[Mesa-dev] Mesa-IR, TGSI and glsl2. [was Re: i965: merging the two compilation paths for fragment programs?]
eric at anholt.net
Fri Jul 30 10:35:06 PDT 2010
On Wed, 28 Jul 2010 11:23:59 +0100, Keith Whitwell <keithw at vmware.com> wrote:
> On Mon, 2010-07-26 at 16:50 -0700, Segovia, Benjamin wrote:
> > Hello all,
> > i965 has today an issue with fp compilation. There are two passes: one for branch-free programs and one for the others.
> > For "branch porograms", the code is generated by a _direct_ translation of the mesa gpu program. Even if with some optimizations in prog_optimize.c and the new upcoming compiler, it sounds clearly not enough. In particular, the mrf-to-grf move removes do not work and the better mov analysis (pass0, pass1, pass2 in i965 backend) done on the scalar code is not done at all if you have one branch.
> > What we need to unify all this is at least a control flow graph (cfg). The question is where to build it.
> > glsl2 will have its own representation. Unfortunately, I imagine we can not use it in a short term for the back-ends since it means, breaking everything.
> > So, maybe a simple strategy will be to have a cfg for each mesa program, cfg that can be built by the front end or by the back end if the front end did not provide it. Also, glsl2 could provide a cfg builder of its own from its own inner reprensation to the Mesa one (?)
> > So, what I plan to do right now as a proof of concept is to build a generic cfg (on _Mesa_ code not on Gen code) in the i965 back end and unify the i965 shader compilers using it. Then, if other back ends may use it, it could be fine to move it in the front end.
> > What do you think about that?
> It seems clear that the next step after the glsl2-to-Mesa-IR work is to
> plumb a more expressive shader representation down into the drivers and
> use that to enable hardware-specific optimization.
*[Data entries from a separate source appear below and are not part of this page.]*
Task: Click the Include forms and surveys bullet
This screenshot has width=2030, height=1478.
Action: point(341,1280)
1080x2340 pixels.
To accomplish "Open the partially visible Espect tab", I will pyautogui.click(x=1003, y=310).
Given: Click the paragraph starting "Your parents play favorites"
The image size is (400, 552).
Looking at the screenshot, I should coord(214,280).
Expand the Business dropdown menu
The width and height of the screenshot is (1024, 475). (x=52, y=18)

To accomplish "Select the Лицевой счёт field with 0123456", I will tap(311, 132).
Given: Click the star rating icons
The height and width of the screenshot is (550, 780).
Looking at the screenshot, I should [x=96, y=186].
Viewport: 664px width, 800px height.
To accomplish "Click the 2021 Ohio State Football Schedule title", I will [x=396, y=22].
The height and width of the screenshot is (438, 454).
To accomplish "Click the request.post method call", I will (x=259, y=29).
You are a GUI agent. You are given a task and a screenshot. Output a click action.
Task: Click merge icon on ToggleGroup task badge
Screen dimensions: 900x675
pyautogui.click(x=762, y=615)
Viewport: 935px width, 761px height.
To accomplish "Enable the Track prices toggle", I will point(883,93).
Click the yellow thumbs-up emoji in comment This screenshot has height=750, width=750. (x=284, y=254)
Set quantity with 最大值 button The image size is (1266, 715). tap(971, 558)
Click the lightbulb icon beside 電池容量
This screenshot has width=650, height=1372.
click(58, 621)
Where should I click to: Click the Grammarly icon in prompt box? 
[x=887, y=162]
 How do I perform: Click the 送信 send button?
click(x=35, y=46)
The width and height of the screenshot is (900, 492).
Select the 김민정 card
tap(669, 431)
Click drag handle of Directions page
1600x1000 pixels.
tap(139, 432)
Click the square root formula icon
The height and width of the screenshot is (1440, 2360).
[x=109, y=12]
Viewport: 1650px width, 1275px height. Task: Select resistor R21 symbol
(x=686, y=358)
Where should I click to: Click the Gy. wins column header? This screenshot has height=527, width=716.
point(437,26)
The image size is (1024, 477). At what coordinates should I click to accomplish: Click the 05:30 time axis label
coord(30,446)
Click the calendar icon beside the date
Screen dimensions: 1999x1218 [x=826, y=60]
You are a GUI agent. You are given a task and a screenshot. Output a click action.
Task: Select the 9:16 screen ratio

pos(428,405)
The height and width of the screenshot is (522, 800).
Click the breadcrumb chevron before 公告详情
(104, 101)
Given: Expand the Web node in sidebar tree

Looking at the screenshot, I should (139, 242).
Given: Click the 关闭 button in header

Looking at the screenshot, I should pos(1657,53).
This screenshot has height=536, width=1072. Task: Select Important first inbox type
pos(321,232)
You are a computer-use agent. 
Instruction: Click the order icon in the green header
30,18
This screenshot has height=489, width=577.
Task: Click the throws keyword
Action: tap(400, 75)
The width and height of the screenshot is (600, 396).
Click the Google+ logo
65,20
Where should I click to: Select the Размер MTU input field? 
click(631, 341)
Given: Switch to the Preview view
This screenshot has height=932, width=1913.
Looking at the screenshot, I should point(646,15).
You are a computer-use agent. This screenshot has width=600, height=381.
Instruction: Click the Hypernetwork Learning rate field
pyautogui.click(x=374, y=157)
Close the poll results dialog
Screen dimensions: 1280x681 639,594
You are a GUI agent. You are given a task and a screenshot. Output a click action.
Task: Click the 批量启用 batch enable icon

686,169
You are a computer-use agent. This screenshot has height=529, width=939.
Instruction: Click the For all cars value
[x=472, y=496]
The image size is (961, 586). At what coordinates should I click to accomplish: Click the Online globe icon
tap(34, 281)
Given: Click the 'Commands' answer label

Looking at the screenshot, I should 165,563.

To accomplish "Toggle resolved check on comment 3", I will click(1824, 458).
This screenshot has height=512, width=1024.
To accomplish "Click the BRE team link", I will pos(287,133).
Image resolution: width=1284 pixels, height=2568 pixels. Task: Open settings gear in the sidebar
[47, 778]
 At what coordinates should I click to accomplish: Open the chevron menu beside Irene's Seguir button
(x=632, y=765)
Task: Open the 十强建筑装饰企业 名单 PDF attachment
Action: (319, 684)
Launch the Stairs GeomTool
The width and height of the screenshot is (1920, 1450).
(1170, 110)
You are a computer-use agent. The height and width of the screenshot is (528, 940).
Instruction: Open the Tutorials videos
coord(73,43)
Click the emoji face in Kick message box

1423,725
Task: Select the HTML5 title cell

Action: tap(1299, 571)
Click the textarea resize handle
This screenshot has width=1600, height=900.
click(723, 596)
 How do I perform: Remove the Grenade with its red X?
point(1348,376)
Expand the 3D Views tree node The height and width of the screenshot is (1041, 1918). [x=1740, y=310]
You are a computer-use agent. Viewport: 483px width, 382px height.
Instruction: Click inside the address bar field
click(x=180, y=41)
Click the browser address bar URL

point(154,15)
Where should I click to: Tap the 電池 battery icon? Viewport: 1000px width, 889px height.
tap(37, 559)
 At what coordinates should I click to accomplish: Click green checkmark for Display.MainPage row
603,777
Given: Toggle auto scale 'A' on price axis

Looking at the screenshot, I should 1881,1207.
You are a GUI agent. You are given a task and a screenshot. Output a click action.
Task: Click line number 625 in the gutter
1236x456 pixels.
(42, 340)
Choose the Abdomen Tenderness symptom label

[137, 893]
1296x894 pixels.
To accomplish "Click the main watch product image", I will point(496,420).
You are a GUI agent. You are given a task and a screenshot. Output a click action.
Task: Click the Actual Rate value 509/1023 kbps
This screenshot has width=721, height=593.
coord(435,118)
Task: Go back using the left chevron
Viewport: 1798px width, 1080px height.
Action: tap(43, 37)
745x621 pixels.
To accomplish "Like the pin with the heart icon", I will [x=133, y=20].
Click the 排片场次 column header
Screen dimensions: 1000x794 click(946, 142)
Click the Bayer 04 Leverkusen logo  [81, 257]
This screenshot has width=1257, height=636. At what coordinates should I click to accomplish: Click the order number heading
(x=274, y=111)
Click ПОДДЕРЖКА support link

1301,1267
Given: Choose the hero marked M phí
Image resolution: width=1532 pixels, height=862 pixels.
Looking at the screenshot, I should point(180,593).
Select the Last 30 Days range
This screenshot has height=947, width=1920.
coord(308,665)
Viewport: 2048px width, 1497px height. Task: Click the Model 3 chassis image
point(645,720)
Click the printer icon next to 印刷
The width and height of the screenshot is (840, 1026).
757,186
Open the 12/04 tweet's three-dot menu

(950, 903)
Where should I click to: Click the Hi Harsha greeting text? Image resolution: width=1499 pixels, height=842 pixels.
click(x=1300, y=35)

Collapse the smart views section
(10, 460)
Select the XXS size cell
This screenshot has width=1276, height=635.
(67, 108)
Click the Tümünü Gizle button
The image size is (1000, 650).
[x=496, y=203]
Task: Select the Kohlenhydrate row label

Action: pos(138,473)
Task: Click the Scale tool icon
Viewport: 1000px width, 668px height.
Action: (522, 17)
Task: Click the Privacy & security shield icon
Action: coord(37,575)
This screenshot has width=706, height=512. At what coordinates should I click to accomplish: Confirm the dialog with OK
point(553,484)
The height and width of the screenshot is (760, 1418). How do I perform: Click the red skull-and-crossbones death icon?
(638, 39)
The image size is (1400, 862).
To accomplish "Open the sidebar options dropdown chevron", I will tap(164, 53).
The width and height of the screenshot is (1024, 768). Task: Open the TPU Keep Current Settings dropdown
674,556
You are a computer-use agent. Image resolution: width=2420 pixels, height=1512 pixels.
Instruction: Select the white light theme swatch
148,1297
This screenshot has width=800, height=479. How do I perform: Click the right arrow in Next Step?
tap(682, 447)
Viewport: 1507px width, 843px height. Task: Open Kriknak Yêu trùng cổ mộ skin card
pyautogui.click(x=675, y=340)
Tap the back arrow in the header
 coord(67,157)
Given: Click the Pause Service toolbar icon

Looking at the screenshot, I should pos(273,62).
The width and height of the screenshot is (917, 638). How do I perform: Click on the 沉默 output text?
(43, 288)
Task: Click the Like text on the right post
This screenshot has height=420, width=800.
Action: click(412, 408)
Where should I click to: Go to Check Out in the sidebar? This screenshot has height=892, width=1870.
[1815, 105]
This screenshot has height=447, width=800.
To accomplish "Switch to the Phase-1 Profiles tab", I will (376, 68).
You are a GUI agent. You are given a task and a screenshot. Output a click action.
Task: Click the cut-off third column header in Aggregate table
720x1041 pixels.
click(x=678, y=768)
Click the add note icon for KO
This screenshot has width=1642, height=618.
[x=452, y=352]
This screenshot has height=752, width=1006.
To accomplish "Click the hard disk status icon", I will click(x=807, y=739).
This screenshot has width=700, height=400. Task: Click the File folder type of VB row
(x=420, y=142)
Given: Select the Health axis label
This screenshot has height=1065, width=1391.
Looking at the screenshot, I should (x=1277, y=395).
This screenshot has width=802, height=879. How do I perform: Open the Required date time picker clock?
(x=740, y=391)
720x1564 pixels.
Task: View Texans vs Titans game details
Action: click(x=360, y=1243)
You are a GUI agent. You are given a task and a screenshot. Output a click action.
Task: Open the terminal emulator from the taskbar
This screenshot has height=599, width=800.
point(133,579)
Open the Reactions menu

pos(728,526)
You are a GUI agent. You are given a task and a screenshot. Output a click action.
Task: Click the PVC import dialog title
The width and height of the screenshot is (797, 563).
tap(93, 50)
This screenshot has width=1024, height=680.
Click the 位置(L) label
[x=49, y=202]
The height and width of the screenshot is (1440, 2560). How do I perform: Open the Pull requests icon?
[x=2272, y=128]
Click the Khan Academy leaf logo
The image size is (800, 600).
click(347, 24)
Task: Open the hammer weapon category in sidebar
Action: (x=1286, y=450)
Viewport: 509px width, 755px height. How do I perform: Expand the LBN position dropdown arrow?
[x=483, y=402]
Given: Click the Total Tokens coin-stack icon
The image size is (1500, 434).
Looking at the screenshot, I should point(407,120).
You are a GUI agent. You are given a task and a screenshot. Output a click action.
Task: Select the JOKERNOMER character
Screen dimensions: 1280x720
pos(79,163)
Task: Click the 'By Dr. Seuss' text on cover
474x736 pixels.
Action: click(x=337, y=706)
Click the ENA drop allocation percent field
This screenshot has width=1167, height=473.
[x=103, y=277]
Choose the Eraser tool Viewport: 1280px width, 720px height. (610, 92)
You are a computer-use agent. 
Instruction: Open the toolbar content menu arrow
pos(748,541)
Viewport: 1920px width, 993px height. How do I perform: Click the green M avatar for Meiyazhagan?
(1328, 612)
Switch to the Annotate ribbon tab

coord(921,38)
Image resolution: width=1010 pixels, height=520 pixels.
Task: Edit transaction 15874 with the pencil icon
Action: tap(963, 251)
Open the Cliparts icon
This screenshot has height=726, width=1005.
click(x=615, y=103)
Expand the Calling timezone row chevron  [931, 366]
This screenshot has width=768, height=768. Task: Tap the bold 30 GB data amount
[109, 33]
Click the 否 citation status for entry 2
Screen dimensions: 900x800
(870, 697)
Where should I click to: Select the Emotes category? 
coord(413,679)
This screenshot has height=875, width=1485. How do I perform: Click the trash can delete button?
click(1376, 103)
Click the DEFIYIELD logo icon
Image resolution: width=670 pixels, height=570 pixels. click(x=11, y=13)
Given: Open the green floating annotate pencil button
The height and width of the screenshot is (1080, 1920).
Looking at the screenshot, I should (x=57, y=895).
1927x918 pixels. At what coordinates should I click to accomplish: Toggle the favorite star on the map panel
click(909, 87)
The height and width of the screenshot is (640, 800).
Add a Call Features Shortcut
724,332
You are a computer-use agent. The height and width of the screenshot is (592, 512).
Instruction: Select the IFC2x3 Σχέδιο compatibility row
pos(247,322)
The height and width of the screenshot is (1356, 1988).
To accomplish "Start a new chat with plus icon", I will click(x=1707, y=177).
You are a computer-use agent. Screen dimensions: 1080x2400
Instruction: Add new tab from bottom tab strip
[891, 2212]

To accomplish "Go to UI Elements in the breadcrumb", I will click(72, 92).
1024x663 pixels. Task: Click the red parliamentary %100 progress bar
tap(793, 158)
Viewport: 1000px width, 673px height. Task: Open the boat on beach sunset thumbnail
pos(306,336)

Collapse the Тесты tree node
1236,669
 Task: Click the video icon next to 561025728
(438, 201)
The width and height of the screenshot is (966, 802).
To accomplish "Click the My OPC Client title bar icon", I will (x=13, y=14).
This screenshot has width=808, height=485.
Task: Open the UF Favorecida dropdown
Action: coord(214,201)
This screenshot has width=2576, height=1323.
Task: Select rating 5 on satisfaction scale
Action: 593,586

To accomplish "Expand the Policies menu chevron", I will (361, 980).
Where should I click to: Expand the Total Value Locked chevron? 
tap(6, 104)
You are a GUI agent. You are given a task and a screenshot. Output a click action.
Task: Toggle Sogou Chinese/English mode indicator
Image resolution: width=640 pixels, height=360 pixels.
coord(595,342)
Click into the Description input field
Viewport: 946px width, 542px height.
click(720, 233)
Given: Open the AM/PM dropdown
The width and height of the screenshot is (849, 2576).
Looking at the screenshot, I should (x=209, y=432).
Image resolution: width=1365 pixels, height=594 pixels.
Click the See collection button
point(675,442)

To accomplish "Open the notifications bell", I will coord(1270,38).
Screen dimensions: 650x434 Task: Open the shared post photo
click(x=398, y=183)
> In general I'd prefer to have an interface between mesa core and the
> drivers which keeps the implementation of each hidden from the other.
> Currently we have mesa-ir, which is semantically impoverished, but which
> has (thankfully) acted as a fairly opaque interface to the current slang
> compiler, and kept driver code independent of that codebase.
> Although it's easy to spot the flaws of mesa-ir, it has given the nice
> property that you've been able to innovate on one part of the stack
> without breaking the rest.
> Looking to the future, I'd like whatever comes to replace mesa-ir to
> have a similar property of not exposing the inner workings of the GLSL
> compiler to the drivers, and thus being able to retain the ability to do
> independent development on either side of the interface.
> If ever we need to create glsl3, it would be nice if the drivers keep on
> working across that transition.
The way you'd do that is to do exactly what we've done: Write a
translation from your new compiler's IR to the current IR so you can
bring it up on drivers. Our intention is for glsl2's IR to be the new
IR that drivers use. As compared to mesa IR, it's got types, it's got
expression trees, and it's wicked easy to transform. Writing most of my
passes has taken about a day to make existing testcases work. Compare
to the misery of trying to do something as conceptually simple as copy
propagation on Mesa IR.
Of course, the next step after building the better IR is to convert old
frontends to it, and then to get drivers to use it so that they get the
advantages of it. We do plan on converting the frontends. I'm also
hoping to get to a 965 fragment shader backend before other work
scheduling pwns me -- not supporting arrays in GLSL is bogus, but
they're pretty much intractable under Mesa IR.
And, of course, the fact that the compiler produces a particular IR
doesn't mean that's what you need to be operating on it in your driver's
backend. 965 non-GLSL FPs and radeon both convert to a driver-internal
IR today, and while at least 965's operations on the internal IR are not
particularly advanced, it is a normal thing for a compiler backend to do
and it doesn't necessarily reflect badly on the compiler's mid-level IR.